Hiv: meer begeleiding bewegen en sport wenselijk

30 juni 2014 – Een grote groep mensen met een hiv-infectie, ervaart weinig invloed van deze chronische aandoening op hun sport- en beweeggedrag. Wel beschouwen velen bewegen en sport als een goede graadmeter voor  hun gezondheid en heeft sport een positievere betekenis gekregen. De meesten zijn echter niet goed begeleid bij het (weer) oppakken of continueren van sport en bewegen. Dat blijkt uit een online studie onder 252 personen met hiv, afgenomen onder het Hivnet panel van de patiëntenvereniging Hiv Vereniging Nederland.

Voorkant HIVIn het kader van het NWO Sport project Sport in Tijden van Ziekte werden online afgenomen vragenlijsten onder vier patiëntengroepen (diabetes, depressie, borstkanker en hiv). Een diagnose met een chronische aandoening als hiv kan veel impact hebben op iemands leven, op gedrag en betekenisgeving.  Bij steeds meer chronische ziekten vormt advies of begeleiding bij bewegen en sport een integraal onderdeel van de behandeling, vanwege de positieve invloed op (medisch) herstel. In ons onderzoek staan de betekenissen van sport en bewegen voor mensen met een chronische aandoening centraal. Het accent ligt op verhalen over sport, bewegen, ziekte en gezondheid via interviews met mensen met diabetes, depressie, borstkanker en hiv en de (para)medische professionals die hen zorg verlenen.

De resultaten van deze eerste verkennende, kwantitatieve studie onder mensen met hiv geven een goed beeld van de grote groep etnisch-Nederlandse, hoger opgeleide, homomannen van middelbare leeftijd met hiv. Deze zijn echter niet representatief voor de gehele hivpopulatie in Nederland. Enkele uitkomsten van de studie:

  • De meerderheid ervaart hun gezondheid als (zeer) goed. Vijf procent noemt hun gezondheid (zeer) slecht, een kwart ‘gaat wel’. Vooral mensen met meerdere (hivgerelateerde) aandoeningen oordelen minder positief.
  • De meeste respondenten zijn gericht op een zo normaal mogelijk leven met hiv (restitutie) en velen herkennen zich ook deels in een meer op (spirituele) ontwikkeling gericht ziekteverhaal. Twee op de tien herkennen zich deels in een chaosverhaal met weinig hoop en nauwelijks toekomstperspectief, vooral respondenten met een slechtere ervaren gezondheid.
  • Een op de drie respondenten met hiv sport niet of nauwelijks; een kwart sport juist meer dan drie keer per week. Een kwart deed nooit echt aa sport.
  • Veel mensen met hiv zien bewegen en sport als een goede graadmeter voor hun gezondheid, maar volgens de helft is de hiv niet of nauwelijks van invloed op hun sportgedrag. Niettemin stelt ook een op de vijf minder te sporten vanwege de hiv, vooral mensen met een slechtere gezondheid.
  • Ongeveer de helft herkent zich ten dele in een sport-ziekteverhaal waarin de positieve invloed van de hivaandoening op de betekenis van bewegen en sport in hun leven centraal staat. Maar ook een grote groep stelt dat sport en bewegen voor hen nooit erg belangrijk was en dit niet veranderd is door hiv.

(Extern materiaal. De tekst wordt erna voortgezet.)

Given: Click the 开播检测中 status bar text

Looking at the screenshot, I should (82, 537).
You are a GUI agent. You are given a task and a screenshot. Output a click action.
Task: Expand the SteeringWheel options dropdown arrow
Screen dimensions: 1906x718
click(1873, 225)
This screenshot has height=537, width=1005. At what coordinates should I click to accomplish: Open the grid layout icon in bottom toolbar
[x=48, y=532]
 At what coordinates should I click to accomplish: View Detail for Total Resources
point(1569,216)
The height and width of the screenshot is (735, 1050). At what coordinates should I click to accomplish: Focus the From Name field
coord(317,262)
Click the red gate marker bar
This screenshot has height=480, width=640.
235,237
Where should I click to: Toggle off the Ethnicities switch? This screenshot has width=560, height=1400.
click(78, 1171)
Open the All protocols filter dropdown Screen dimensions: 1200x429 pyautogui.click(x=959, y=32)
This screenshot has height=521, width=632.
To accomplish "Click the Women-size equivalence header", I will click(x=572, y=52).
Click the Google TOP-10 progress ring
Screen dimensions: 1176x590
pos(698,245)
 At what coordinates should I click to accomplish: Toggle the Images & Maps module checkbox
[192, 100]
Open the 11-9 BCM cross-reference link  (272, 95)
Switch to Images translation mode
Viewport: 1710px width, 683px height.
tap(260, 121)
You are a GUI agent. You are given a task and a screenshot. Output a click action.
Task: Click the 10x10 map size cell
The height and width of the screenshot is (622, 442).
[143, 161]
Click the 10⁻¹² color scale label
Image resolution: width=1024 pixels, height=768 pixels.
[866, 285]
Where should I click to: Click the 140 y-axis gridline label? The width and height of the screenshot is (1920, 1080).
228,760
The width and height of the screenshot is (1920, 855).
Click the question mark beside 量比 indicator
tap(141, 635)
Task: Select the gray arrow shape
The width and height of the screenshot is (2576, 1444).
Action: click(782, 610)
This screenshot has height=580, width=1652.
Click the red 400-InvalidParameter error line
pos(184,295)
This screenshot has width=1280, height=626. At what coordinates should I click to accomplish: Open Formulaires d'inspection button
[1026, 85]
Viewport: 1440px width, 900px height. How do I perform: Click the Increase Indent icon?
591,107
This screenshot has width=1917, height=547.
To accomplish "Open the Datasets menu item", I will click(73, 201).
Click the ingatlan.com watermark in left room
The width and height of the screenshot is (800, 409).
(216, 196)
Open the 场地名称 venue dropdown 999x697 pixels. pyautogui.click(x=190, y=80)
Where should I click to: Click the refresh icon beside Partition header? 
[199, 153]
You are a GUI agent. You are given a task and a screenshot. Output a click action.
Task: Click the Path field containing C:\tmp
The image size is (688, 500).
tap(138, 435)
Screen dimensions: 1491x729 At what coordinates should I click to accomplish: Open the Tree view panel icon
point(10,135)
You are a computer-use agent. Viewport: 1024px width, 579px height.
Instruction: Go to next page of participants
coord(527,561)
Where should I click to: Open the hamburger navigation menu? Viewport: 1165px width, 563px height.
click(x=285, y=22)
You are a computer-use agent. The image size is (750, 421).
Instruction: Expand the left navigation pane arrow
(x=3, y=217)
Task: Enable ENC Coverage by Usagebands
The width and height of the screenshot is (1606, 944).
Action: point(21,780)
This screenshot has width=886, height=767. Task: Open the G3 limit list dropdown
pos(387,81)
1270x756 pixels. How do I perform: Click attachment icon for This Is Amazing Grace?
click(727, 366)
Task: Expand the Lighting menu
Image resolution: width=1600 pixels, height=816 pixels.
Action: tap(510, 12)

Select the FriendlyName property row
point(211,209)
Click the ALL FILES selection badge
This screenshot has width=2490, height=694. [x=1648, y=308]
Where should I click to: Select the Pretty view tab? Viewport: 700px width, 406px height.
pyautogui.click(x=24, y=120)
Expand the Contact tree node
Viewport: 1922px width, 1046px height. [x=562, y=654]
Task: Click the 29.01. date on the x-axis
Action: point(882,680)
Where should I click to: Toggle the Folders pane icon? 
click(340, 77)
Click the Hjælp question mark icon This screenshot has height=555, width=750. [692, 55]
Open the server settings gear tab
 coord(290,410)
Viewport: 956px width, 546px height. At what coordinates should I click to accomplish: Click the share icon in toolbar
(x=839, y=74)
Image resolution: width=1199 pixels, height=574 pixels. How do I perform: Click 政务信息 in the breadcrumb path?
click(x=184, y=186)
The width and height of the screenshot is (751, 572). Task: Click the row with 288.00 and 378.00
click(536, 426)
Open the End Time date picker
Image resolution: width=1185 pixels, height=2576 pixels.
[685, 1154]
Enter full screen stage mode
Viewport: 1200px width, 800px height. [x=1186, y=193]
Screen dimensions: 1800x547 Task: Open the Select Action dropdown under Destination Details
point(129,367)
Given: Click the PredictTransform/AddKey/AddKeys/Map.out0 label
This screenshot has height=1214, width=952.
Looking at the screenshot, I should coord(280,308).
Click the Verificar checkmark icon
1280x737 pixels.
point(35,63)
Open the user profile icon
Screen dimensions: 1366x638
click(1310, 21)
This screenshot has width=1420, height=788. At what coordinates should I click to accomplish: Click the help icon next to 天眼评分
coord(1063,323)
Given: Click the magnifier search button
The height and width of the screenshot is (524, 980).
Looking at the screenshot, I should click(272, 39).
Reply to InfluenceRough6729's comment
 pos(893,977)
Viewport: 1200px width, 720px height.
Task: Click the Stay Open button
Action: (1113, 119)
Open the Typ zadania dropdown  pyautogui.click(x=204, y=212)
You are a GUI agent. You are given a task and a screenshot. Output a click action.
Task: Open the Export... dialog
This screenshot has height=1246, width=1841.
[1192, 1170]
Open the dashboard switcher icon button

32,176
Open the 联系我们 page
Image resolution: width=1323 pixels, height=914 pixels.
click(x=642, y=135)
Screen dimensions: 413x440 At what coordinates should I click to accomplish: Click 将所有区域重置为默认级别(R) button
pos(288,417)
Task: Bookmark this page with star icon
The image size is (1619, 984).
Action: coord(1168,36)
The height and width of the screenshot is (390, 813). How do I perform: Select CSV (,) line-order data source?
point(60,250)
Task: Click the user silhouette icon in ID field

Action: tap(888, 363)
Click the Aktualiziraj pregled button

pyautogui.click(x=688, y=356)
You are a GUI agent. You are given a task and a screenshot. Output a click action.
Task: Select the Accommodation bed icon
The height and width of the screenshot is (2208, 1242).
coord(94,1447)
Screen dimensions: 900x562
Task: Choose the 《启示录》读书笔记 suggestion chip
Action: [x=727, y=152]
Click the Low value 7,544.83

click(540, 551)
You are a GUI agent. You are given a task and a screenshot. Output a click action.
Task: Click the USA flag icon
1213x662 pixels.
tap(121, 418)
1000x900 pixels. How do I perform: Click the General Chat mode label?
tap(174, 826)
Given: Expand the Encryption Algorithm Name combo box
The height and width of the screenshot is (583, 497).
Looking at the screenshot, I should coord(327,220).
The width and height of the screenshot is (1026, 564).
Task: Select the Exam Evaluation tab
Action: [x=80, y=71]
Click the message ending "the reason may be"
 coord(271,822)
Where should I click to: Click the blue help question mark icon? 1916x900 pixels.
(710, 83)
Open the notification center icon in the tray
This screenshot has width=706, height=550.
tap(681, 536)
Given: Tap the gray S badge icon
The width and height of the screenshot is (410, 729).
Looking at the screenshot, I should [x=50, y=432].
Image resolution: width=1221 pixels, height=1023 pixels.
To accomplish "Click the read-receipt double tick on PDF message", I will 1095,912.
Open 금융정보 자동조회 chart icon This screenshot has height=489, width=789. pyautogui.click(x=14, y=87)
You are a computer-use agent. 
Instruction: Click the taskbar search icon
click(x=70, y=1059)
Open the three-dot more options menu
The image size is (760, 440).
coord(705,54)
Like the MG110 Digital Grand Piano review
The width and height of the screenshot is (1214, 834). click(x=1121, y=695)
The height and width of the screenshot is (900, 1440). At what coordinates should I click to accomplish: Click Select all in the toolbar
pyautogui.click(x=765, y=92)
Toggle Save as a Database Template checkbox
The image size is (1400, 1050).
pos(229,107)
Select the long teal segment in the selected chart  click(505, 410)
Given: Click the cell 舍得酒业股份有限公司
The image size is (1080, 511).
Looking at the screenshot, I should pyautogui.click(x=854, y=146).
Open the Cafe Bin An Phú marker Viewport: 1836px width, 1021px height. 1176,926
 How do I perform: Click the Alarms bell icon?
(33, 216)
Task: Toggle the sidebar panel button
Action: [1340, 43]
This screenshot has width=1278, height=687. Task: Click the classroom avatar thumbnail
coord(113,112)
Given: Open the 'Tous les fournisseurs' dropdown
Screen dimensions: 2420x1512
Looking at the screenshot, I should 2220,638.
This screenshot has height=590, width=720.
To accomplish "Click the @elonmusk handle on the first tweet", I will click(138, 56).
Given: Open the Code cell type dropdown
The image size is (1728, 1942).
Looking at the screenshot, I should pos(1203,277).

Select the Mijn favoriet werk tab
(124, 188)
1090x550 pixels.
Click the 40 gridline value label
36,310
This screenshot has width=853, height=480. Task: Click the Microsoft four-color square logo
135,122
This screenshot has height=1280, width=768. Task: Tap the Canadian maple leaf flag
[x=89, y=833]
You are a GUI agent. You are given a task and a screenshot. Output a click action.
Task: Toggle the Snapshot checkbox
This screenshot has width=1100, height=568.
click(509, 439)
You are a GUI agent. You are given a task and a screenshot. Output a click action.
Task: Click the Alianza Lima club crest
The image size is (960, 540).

Omdat een meerderheid tevens aangaf niet goed begeleid te zijn bij het (weer) oppakken of continueren van bewegen en sport is het wenselijk dat er binnen het behandeltraject van mensen met hiv meer aandacht komt voor ervaren belemmeringen bij deelname aan  beweeg- en sportactiviteiten. Het gaat hierbij zowel om belemmeringen als gevolg van de impact van de diagnose als van bijwerkingen van medicijnen zoals moeheid, stijfheid  en andere gerelateerde aandoeningen.

Patiëntenorganisaties zoals HVN en de diverse groepen (para)medische hulpverleners kunnen een belangrijke rol spelen bij (digitale) kennisverspreiding en van individuele dan wel meer groepsgerichte praktische ondersteuning. De resultaten van de kwalitatieve vervolgstudies binnen het onderzoeksproject Sport in Tijden van Ziekte zullen meer concrete aanknopingspunten bieden voor de wijze waarop de ondersteuning het beste vorm kan krijgen en in hoeverre specifieke toegankelijke beweeginterventies haalbaar en wenselijk zijn.